# Your assignment:
The range starts at the line containing "Open the 基本功能 workspace switcher" and ends at the last line of the records below. Reproduce those lines exactly.

----- Material provided -----

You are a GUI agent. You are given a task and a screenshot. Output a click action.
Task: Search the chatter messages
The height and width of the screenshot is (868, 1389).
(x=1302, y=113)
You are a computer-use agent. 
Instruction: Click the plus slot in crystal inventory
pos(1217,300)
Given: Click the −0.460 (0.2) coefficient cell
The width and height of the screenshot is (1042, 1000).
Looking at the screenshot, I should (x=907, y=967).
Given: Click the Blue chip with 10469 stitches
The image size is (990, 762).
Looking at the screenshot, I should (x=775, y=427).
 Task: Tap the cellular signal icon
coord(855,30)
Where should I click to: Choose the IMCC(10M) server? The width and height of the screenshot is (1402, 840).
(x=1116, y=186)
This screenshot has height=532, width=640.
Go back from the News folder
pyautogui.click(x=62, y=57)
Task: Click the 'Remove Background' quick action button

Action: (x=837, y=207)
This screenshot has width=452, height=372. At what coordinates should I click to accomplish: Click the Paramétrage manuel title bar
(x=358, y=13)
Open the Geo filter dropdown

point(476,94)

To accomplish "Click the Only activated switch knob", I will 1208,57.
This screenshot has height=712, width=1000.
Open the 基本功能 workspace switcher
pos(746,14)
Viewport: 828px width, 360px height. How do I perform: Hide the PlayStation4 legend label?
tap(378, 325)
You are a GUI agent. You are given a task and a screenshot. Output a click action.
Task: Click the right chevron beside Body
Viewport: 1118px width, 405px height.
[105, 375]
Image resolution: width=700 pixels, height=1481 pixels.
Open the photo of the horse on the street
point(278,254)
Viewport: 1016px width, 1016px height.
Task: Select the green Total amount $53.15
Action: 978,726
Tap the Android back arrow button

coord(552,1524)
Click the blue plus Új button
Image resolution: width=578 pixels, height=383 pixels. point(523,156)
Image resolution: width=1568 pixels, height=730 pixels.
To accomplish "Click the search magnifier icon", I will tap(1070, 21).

-----

# Expected answer:
Open the 基本功能 workspace switcher
pos(746,14)
Viewport: 828px width, 360px height. How do I perform: Hide the PlayStation4 legend label?
tap(378, 325)
You are a GUI agent. You are given a task and a screenshot. Output a click action.
Task: Click the right chevron beside Body
Viewport: 1118px width, 405px height.
[105, 375]
Image resolution: width=700 pixels, height=1481 pixels.
Open the photo of the horse on the street
point(278,254)
Viewport: 1016px width, 1016px height.
Task: Select the green Total amount $53.15
Action: 978,726
Tap the Android back arrow button

coord(552,1524)
Click the blue plus Új button
Image resolution: width=578 pixels, height=383 pixels. point(523,156)
Image resolution: width=1568 pixels, height=730 pixels.
To accomplish "Click the search magnifier icon", I will tap(1070, 21).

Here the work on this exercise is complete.